Anna Wu: Well, just that I am so excited to see radiopharmaceuticals blooming. And I've always been interested in radiopharmaceuticals for a lot of reasons, including the fact that you can find them and you can count them and quantitate them as opposed to some other modalities. And they go away.
So there's something to be said, for—I think that there have been a lot of anticipated surprises with some of the antibody drug conjugates, because some of those drugs don't go away and they stick around and give you toxicities where you don't expect them.
And that the physics is robust in terms of, at least at a macro scale, how much do you need to deliver to get—so get tumor responses. So I guess it's the part of me that's always like the math and physics side that has enamored me to the use of radiopharmaceuticals.
And all I can say is I am just so excited that people have put in the work, stuck it out, put in the 10 or 20 years of work. We have approved products. We have clinical trials in small molecules, peptides, and antibodies.
And I think that I am looking forward to—well, they already are part of the standard of care armamentarium against cancer. And I'm looking forward to—we had Bexxar and Zevalin at one point. I'm looking forward to further progress, especially in the antibody world, because there's so many additional targets that we could address with antibodies to provide options for patients.

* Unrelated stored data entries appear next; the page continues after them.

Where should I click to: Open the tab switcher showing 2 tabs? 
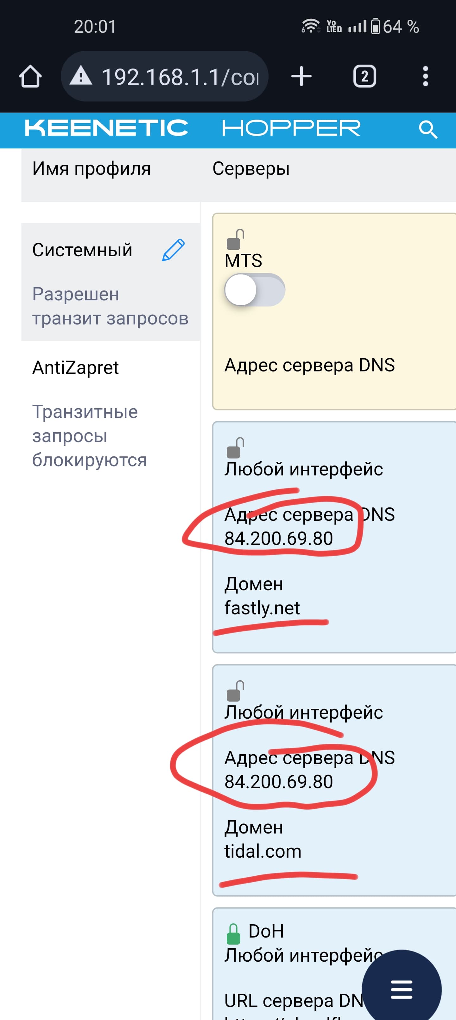coord(364,76)
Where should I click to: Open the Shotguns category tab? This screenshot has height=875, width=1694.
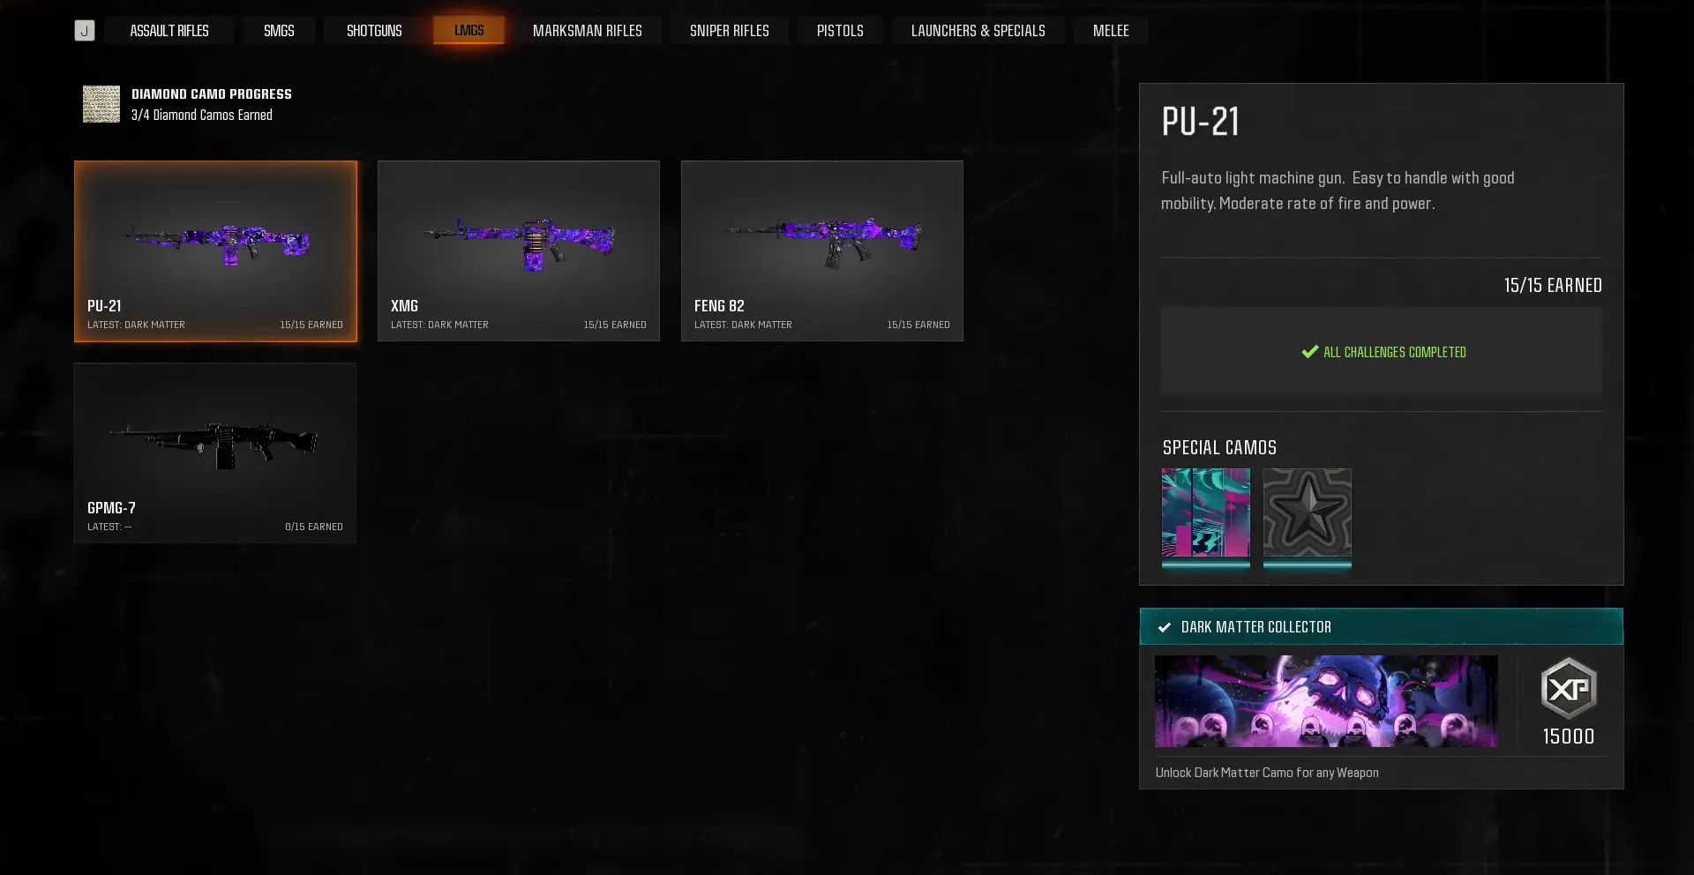coord(374,31)
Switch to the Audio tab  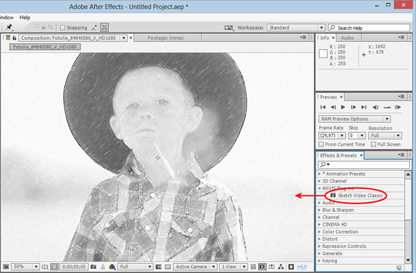pos(347,38)
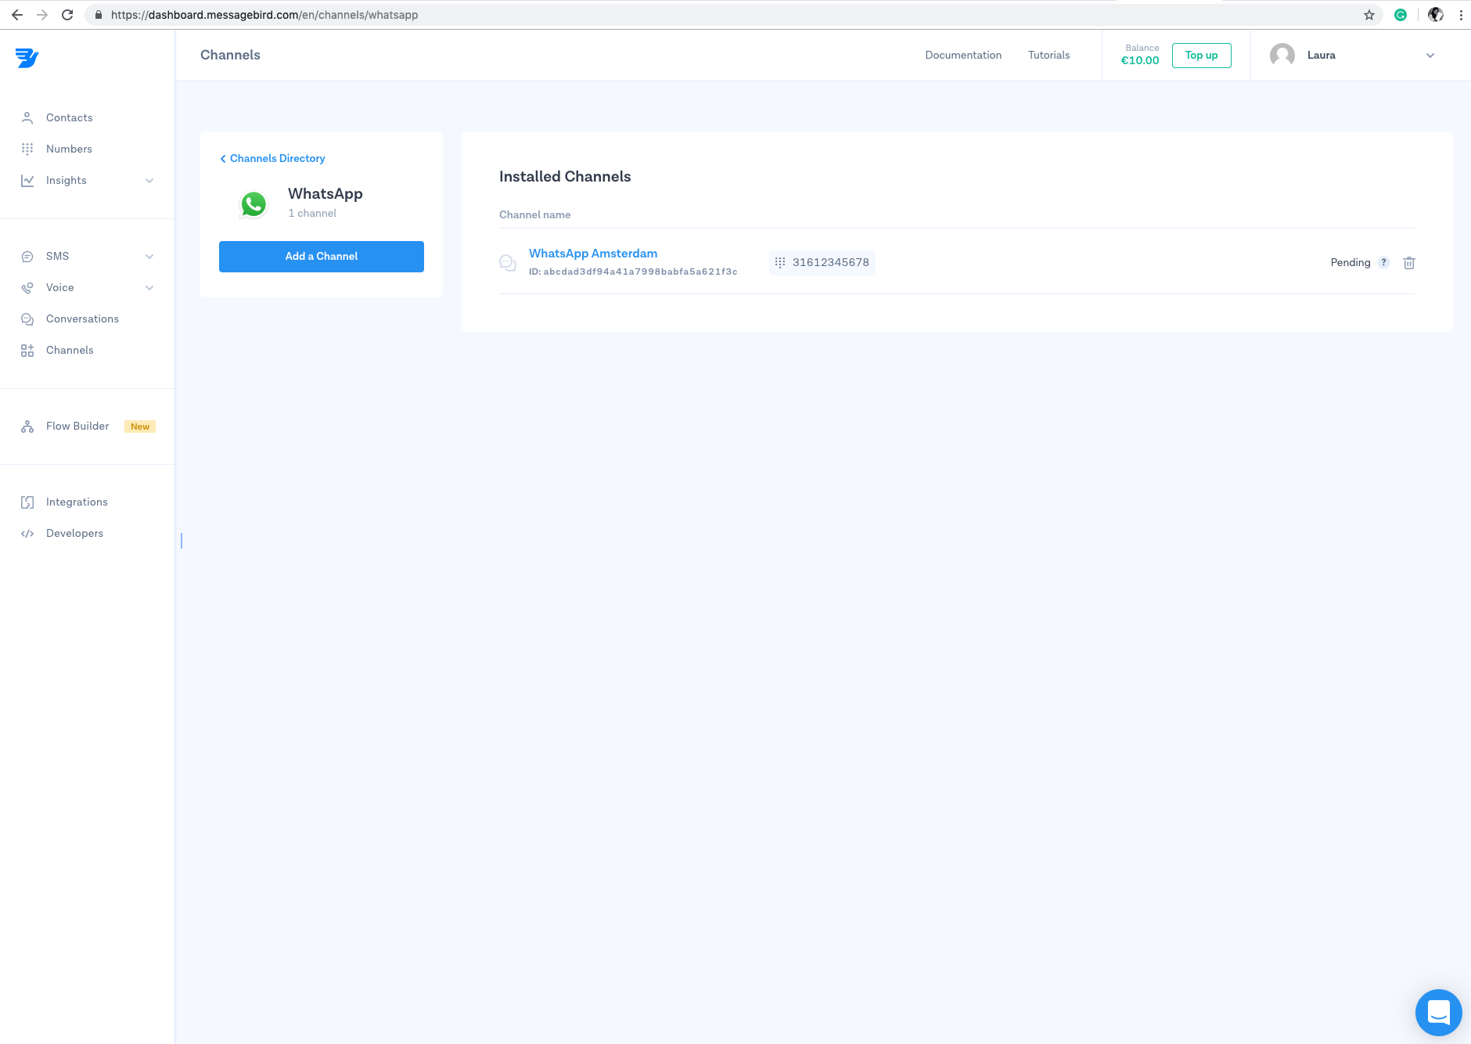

I don't think they'll be the cure all. None of our cancer treatments are cure alls by themselves. It's going to be also learning how to use things in combination. Let me just mention one thing that I think is really exciting, but we're just barely scratching the surface, is the whole question of targeted—either external beam or targeted radiation—and how that interacts with the immune system.
So maybe I'll just leave that there. But I think that is a really intriguing area of research, and hopefully, you will get some fruitful information to help us, again, understand how better to do combination therapies with these new tools.
Oliver Sartor: All right. Well, Anna, we're going to need to wrap up. But thank you so much, Anna Wu, Professor and Chair of Immunology and Theranostics at City of Hope, and Co-Founder of ImaginAB. Thank you for being with you today.
Anna Wu: My pleasure. It's great to be able to talk with you and to your audience as well. Thank you.
Oliver Sartor: Great. Thank you, Anna.